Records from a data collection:
.....
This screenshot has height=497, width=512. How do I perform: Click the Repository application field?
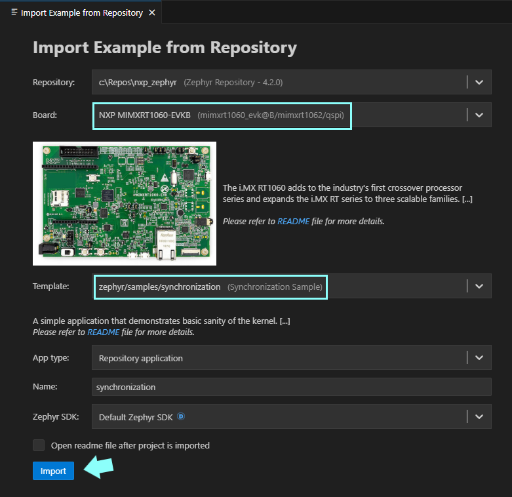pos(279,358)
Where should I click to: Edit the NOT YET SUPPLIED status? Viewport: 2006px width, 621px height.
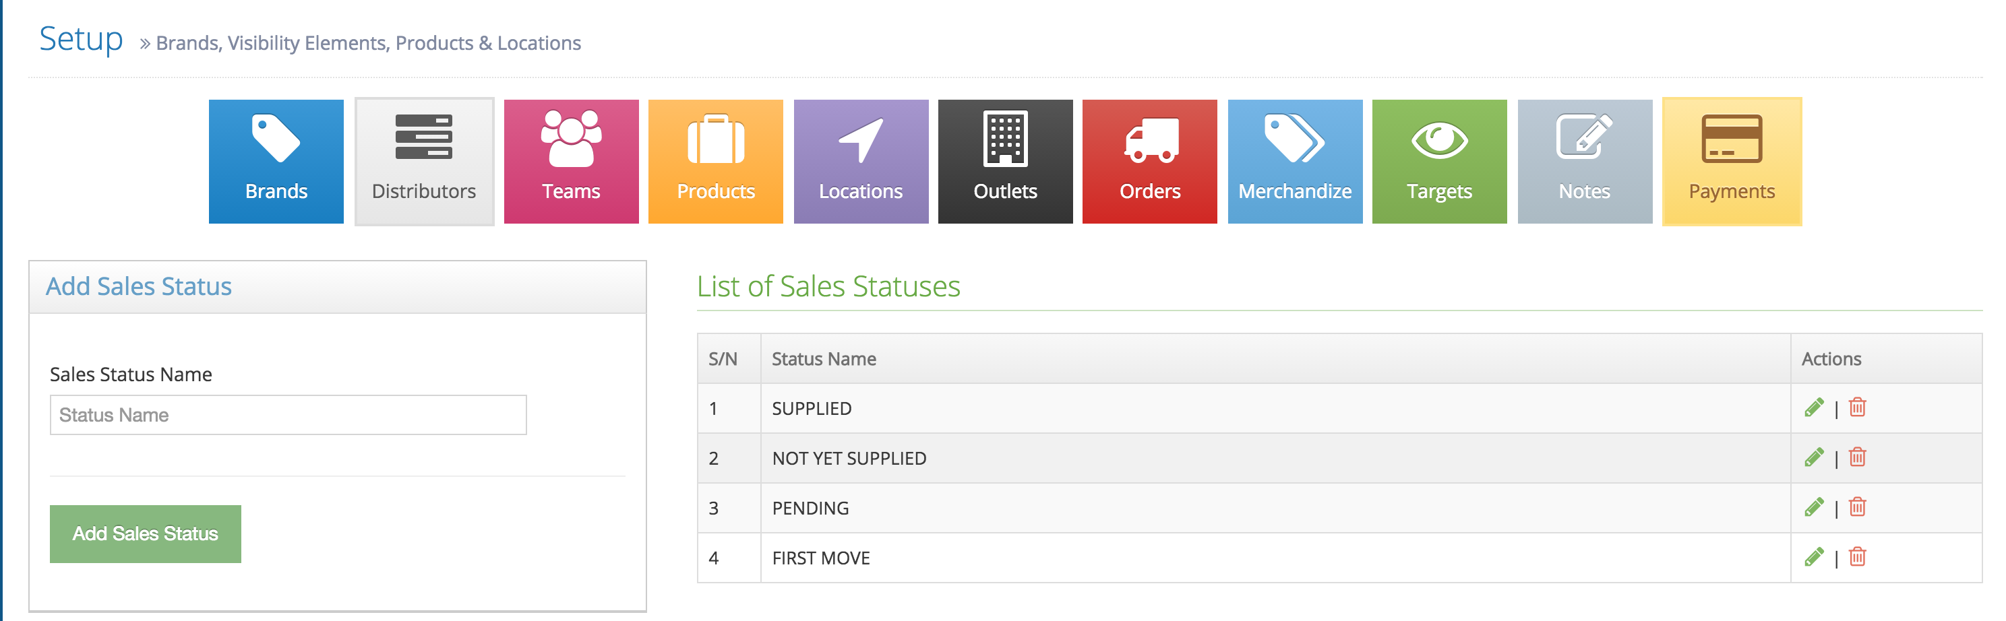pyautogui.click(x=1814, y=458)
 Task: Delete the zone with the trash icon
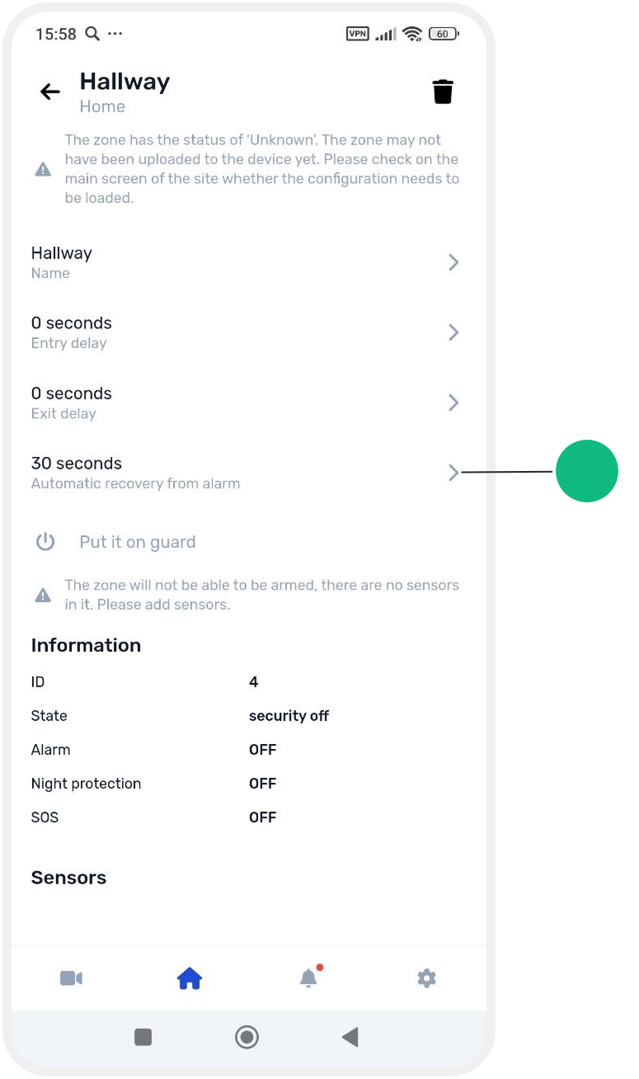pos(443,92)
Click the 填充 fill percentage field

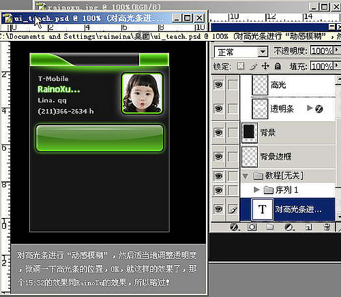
.....
What you should do
Go back to the records above and write them out exactly, without the pictures.

Solution
This screenshot has height=497, width=512. How do I perform: Click the Repository application field?
pos(279,358)
Where should I click to: Edit the NOT YET SUPPLIED status? Viewport: 2006px width, 621px height.
pyautogui.click(x=1814, y=458)
 Task: Delete the zone with the trash icon
pos(443,92)
Click the 填充 fill percentage field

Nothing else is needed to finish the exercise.